JAKARTA, KOMPAS.com — Menteri Koordinator Perekonomian Hatta Rajasa didampingi Menteri Pendidikan dan Kebudayaan M Nuh menyampaikan alasan kebijakan kenaikan harga bahan bakar minyak kepada seluruh rektor perguruan tinggi se-Indonesia, Kamis (15/3/2012), di Gedung Kemdikbud, Jakarta. Hatta mengungkapkan alasan serta faktor yang mengharuskan pemerintah menaikkan harga BBM, serta kebijakan tentang Rancangan APBN Perubahan 2012.
Menyosialisasikan kepada para rektor, kata Hatta, dirasa perlu dilakukan mengingat tugas dan fungsi perguruan tinggi untuk turut memberikan pemahaman mengenai kebijakan menaikkan harga BBM. Selain itu, dari kegiatan ini diharapkan akan melahirkan solusi dari dampak yang timbul pasca-naiknya harga BBM.
"Kita melakukan kebijakan. Semua harus melakukan pengedalian dengan pembatasan," kata Hatta kepada para rektor.
Sementara itu, Mendikbud Mohammad Nuh mengungkapkan, para rektor memiliki tanggung jawab khusus dalam dinamika kebangsaan, termasuk di dalamnya dinamika ekonomi. Ia berharap perguruan tinggi dapat meredam dan menyelesaikan persoalan yang terjadi di Indonesia.
"Kita semua ini memiliki peran yang khusus dalam dinamika ekonomi, politik, dan kebangsaan.

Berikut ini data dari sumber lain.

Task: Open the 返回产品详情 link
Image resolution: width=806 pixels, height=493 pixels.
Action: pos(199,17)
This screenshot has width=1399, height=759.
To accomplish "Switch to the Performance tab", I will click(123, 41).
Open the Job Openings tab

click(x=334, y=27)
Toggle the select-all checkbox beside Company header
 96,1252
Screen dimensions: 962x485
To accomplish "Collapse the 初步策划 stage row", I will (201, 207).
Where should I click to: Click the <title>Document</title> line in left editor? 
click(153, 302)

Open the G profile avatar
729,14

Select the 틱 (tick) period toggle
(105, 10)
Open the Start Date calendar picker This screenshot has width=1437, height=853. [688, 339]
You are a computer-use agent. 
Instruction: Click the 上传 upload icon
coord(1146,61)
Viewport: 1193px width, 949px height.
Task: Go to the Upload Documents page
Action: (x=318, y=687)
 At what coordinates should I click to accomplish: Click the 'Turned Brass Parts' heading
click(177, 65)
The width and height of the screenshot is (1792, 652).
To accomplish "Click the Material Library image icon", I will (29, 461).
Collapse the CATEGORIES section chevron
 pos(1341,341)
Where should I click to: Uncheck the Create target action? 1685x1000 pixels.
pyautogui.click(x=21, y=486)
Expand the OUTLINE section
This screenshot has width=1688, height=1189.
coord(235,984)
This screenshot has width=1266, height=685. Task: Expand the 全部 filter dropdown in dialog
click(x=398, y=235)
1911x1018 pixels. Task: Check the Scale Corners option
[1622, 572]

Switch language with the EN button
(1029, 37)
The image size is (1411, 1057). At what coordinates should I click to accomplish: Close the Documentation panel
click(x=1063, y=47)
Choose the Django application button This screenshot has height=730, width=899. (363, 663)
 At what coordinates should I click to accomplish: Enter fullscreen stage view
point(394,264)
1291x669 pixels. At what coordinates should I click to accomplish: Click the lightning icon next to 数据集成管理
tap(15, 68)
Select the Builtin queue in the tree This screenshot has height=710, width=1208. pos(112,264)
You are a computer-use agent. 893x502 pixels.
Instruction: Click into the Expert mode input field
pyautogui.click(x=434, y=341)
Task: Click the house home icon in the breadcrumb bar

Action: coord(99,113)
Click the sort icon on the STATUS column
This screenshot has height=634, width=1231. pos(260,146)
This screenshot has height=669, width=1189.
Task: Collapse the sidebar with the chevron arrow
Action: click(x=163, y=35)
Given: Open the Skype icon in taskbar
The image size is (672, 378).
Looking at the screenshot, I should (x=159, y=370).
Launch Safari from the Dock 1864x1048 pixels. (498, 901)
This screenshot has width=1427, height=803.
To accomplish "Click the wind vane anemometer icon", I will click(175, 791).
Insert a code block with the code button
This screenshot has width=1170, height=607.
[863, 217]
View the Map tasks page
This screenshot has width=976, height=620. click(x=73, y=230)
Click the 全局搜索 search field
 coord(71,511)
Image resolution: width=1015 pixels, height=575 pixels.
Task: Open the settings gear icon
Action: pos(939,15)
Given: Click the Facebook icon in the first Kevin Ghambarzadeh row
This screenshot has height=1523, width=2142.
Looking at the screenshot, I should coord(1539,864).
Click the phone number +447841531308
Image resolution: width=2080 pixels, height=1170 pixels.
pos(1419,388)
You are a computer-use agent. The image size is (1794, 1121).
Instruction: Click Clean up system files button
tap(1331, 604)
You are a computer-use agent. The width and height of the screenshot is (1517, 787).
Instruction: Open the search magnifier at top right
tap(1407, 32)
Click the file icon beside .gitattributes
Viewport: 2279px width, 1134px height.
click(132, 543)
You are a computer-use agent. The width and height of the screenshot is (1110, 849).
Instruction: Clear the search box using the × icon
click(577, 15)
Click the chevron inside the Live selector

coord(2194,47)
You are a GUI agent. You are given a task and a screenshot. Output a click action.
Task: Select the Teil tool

Kita semua memiliki peran karena dari perguruan tinggi kita dapat menyelesaikan masalah bangsa," ujarnya.
Seperti diketahui, per 1 April 2012 pemerintah akan menaikan harga BBM. Menyikapi kebijakan tersebut, mulai terjadi gejolak di masyarakat. Salah satunya adalah aksi penolakan yang dilakukan oleh para mahasiswa dari sejumalah perguruan tinggi. Belum ada penjelasan apakah kegiatan sosialisasi kepada para rektor ini diarahkan untuk meredam tingginya eskalasi penolakan terhadap kenaikan harga BBM yang dilakukan oleh mahasiswa di seluruh Indonesia.